-- Task --
Print exactly the lines below between the line holding "Task: Click the HWiNFO" and the line holding "Task: Click the 'Квіткова", inclusive, and nothing more.

-- Entries shown --
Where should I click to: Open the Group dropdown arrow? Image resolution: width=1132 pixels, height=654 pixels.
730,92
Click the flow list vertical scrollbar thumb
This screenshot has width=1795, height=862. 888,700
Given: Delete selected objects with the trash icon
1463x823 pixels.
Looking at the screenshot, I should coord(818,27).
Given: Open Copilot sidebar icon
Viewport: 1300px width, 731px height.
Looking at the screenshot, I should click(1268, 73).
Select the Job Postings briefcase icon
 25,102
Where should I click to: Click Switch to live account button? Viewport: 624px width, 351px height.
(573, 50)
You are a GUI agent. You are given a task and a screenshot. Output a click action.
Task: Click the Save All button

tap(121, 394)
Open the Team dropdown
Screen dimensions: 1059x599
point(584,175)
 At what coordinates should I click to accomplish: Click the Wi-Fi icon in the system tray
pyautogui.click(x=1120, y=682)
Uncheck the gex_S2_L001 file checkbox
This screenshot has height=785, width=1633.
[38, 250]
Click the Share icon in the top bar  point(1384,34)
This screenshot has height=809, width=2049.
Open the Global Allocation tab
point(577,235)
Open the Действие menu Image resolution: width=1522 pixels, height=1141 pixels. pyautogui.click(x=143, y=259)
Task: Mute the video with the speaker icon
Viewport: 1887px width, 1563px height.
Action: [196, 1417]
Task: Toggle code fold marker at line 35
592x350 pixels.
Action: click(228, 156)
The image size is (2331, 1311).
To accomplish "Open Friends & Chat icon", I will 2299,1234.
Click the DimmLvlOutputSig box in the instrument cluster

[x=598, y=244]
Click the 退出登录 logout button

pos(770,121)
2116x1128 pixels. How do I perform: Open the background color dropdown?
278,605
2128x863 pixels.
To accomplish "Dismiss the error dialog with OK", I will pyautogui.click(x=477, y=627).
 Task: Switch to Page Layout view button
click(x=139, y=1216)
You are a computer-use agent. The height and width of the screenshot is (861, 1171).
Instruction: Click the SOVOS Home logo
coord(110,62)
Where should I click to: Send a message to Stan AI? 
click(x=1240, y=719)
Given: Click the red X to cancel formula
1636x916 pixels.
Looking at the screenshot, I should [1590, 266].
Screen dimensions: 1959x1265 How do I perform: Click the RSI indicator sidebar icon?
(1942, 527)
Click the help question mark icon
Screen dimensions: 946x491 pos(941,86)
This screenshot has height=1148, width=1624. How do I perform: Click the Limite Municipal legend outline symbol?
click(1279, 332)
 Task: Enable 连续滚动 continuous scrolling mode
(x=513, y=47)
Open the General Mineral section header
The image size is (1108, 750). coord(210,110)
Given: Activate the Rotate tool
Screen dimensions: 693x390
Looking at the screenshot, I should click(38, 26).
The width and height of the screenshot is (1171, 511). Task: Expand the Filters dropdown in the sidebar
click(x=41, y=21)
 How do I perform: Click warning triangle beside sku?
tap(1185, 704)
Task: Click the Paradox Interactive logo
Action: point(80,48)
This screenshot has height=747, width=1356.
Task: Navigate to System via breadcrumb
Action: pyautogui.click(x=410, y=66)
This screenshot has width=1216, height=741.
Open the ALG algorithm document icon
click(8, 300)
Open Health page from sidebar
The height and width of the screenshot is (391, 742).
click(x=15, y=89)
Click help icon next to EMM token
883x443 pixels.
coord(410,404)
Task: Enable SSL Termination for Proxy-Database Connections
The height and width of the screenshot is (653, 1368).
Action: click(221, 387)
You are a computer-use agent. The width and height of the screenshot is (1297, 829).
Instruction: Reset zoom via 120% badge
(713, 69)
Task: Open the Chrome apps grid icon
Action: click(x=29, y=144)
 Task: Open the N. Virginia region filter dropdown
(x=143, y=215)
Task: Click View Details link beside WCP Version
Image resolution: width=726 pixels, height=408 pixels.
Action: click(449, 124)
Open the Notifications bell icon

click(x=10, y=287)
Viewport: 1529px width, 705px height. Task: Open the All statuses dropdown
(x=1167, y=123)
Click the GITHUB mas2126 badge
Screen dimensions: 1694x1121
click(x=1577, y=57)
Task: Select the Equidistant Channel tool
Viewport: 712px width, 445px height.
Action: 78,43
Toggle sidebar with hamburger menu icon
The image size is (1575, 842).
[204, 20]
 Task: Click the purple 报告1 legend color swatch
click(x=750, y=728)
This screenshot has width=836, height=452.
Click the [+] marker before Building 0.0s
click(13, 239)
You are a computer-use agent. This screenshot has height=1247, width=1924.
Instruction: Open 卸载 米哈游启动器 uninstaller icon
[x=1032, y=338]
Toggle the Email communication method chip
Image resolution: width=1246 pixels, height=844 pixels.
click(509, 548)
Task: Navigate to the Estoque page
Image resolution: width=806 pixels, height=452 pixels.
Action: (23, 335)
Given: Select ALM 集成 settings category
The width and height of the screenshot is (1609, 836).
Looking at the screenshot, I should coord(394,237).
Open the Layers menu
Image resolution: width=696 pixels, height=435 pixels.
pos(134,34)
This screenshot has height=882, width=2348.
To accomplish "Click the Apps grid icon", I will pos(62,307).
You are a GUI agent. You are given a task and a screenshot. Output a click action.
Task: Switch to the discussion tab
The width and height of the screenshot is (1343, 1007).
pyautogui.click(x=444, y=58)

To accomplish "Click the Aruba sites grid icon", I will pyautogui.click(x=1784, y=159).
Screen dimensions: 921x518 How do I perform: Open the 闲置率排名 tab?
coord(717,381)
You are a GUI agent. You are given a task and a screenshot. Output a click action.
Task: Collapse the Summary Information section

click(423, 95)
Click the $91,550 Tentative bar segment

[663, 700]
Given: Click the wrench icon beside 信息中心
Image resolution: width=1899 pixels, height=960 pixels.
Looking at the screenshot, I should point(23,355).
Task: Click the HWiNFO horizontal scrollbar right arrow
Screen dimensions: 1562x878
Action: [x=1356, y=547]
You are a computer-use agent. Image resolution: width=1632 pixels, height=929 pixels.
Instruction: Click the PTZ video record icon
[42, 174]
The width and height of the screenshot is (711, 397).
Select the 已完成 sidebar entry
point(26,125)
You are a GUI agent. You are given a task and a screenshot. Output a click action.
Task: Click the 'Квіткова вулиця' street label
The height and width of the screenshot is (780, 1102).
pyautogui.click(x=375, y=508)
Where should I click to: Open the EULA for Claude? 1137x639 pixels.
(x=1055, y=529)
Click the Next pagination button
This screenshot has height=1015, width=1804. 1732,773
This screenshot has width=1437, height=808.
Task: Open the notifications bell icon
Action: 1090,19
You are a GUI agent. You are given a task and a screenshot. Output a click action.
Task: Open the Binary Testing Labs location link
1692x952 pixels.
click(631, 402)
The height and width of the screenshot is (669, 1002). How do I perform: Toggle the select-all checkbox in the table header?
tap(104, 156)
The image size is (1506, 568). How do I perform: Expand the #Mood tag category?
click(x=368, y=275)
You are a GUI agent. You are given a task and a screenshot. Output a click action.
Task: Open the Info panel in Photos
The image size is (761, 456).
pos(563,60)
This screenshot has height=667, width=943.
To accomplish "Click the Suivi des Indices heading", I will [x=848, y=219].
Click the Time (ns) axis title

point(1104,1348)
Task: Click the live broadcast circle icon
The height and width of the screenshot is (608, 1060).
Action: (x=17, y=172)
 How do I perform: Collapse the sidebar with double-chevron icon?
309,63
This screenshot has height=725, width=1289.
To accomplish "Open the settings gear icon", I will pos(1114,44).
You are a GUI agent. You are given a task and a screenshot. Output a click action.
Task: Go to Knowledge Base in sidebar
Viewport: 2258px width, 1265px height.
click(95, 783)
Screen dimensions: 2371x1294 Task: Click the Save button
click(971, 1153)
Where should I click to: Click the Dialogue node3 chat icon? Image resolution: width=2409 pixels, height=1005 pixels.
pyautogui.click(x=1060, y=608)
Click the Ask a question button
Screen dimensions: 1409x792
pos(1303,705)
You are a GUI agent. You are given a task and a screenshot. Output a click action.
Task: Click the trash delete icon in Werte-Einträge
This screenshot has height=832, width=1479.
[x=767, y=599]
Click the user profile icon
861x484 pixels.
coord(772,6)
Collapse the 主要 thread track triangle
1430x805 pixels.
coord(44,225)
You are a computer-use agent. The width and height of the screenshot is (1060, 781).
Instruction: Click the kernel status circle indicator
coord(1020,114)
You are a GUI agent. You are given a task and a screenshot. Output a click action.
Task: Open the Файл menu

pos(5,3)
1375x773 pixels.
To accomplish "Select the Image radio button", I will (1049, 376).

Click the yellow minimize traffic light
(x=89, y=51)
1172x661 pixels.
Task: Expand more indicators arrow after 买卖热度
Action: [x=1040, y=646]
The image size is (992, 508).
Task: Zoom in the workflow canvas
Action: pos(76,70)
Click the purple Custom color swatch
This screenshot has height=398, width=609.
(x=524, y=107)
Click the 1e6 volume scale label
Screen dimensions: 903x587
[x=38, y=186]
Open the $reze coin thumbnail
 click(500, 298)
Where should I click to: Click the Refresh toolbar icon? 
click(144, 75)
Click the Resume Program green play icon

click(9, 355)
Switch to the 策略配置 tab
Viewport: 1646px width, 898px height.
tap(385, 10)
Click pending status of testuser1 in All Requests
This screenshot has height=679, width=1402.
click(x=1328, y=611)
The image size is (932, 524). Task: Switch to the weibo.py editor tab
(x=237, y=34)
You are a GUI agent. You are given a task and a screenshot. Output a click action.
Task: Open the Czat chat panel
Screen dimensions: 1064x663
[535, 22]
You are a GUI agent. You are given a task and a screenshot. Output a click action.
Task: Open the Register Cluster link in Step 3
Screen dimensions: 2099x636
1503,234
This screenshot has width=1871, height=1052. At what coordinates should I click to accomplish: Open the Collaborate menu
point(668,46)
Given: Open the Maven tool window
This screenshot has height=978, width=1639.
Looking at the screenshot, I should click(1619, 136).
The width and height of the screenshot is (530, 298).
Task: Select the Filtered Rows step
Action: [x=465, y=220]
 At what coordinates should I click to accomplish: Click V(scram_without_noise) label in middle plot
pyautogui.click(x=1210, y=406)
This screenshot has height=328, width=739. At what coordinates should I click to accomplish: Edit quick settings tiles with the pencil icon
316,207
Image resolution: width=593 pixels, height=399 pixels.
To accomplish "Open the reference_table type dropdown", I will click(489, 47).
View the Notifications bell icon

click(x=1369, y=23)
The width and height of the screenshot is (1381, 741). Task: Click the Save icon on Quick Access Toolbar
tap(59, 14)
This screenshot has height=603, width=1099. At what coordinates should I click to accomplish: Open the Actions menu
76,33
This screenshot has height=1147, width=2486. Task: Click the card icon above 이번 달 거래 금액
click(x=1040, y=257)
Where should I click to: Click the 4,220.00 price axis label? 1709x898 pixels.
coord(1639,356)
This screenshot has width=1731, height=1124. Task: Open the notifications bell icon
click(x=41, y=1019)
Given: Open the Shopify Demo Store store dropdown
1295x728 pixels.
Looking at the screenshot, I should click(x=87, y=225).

-- Result of this exercise --
Task: Click the HWiNFO horizontal scrollbar right arrow
Screen dimensions: 1562x878
Action: [x=1356, y=547]
You are a computer-use agent. Image resolution: width=1632 pixels, height=929 pixels.
Instruction: Click the PTZ video record icon
[42, 174]
The width and height of the screenshot is (711, 397).
Select the 已完成 sidebar entry
point(26,125)
You are a GUI agent. You are given a task and a screenshot. Output a click action.
Task: Click the 'Квіткова вулиця' street label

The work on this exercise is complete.